For European organizations, the impact of this vulnerability is significant due to the increasing adoption of EV infrastructure across the continent, driven by stringent environmental policies and incentives. Compromise of Autel MaxiCharger AC Wallbox Commercial units could lead to unauthorized manipulation of charging sessions, potentially causing financial losses, operational disruptions, or safety hazards. Additionally, compromised chargers could be leveraged as entry points into corporate or municipal networks, especially in smart city deployments or commercial fleet management environments. The integrity and availability of EV charging infrastructure are critical for transportation and energy sectors, and disruption could undermine public trust and regulatory compliance. Given the lack of authentication required for exploitation, attackers could operate remotely within Bluetooth range, which may extend beyond physical premises in some cases. This elevates the risk for organizations with chargers installed in publicly accessible or semi-public locations. Furthermore, the potential for arbitrary code execution raises concerns about persistent malware implantation, data exfiltration, or use of the device in broader attack campaigns.
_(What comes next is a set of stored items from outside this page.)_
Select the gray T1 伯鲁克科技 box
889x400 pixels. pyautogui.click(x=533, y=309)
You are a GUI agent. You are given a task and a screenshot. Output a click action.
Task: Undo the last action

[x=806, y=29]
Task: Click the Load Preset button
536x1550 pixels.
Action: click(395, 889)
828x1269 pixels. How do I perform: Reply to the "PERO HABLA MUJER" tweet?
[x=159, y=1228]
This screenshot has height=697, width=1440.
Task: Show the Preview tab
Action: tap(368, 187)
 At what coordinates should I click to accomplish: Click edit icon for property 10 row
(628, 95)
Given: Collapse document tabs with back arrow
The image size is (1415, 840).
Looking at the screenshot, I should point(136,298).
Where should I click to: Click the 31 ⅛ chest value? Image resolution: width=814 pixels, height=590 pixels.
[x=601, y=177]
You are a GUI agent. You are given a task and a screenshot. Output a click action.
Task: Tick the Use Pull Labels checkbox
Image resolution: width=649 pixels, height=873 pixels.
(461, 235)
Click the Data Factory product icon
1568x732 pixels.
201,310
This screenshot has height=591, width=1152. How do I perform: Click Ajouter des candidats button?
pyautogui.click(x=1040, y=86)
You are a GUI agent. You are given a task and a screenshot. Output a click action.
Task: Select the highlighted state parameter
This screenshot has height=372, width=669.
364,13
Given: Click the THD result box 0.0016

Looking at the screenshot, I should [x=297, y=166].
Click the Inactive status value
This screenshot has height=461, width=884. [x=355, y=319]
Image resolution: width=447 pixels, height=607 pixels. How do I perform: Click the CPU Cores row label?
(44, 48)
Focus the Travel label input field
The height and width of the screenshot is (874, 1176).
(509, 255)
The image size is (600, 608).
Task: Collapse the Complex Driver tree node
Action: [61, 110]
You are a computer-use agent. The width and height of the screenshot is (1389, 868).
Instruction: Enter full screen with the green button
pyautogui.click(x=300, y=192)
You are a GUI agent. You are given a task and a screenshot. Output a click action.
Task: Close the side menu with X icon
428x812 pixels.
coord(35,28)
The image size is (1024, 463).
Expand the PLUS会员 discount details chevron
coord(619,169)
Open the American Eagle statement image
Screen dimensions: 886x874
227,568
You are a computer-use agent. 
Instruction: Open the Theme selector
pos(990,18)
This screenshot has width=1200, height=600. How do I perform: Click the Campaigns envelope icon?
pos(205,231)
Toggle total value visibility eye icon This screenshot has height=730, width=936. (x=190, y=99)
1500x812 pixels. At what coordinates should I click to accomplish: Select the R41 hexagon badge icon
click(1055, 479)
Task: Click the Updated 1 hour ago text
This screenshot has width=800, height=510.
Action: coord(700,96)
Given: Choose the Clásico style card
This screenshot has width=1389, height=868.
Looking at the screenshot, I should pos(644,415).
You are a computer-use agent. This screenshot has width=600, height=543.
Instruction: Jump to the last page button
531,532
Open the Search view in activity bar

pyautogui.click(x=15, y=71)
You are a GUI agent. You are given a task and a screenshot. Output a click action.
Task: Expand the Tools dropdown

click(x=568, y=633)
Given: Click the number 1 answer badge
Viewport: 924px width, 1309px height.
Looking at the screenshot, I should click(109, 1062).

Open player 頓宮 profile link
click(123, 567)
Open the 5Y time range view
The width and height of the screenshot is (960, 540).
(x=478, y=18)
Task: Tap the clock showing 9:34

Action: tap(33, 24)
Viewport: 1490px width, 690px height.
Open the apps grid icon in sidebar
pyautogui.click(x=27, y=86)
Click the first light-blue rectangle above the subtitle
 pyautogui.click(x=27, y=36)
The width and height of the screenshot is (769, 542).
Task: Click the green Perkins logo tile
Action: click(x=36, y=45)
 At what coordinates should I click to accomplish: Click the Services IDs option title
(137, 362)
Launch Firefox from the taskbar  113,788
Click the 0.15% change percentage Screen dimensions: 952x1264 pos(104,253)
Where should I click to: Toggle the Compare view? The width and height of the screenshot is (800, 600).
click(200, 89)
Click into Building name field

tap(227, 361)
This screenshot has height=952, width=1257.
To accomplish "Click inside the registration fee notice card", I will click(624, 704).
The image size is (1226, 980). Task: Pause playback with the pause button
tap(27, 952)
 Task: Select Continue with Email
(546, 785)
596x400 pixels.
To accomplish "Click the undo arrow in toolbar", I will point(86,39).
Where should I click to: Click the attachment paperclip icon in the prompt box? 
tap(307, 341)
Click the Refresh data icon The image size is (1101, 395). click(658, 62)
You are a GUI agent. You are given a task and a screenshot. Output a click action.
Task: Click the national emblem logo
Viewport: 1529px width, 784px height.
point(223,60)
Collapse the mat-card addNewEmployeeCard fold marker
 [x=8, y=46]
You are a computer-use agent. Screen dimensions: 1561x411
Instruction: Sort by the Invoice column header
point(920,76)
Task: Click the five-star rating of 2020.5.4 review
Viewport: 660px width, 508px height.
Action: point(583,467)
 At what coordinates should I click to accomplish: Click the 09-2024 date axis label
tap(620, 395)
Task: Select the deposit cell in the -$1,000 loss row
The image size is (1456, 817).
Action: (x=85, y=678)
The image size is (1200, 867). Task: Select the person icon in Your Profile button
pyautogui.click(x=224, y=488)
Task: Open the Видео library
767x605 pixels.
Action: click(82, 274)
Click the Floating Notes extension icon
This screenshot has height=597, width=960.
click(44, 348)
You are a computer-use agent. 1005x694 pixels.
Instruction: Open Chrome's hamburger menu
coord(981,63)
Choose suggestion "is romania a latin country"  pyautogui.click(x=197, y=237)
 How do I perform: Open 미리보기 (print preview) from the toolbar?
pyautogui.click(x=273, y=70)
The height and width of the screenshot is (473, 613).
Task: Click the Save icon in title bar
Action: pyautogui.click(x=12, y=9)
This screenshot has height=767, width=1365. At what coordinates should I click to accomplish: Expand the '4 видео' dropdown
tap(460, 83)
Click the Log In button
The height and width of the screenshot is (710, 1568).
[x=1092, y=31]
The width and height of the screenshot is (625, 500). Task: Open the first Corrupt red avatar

1. Immediate network segmentation: Isolate EV charging stations from critical internal networks to limit lateral movement in case of compromise. 2. Restrict Bluetooth access: Where possible, disable or limit BLE connectivity to trusted devices only, using MAC address filtering or BLE whitelisting. 3. Monitor BLE traffic: Deploy specialized monitoring tools to detect anomalous BLE messages or patterns indicative of exploitation attempts. 4. Firmware update vigilance: Engage with Autel for timely release of patches and apply updates promptly once available. 5. Physical security enhancements: Restrict physical access to chargers to prevent local exploitation or tampering. 6. Incident response readiness: Prepare for potential compromise scenarios by establishing procedures for rapid isolation and forensic analysis of affected devices. 7. Vendor communication: Maintain active communication channels with Autel and industry groups to receive threat intelligence and mitigation guidance. 8. Network access control (NAC): Implement NAC policies to ensure only authorized devices can communicate with EV chargers over the network. These measures go beyond generic advice by focusing on BLE-specific controls, network architecture adjustments, and proactive monitoring tailored to the unique attack vector of this vulnerability.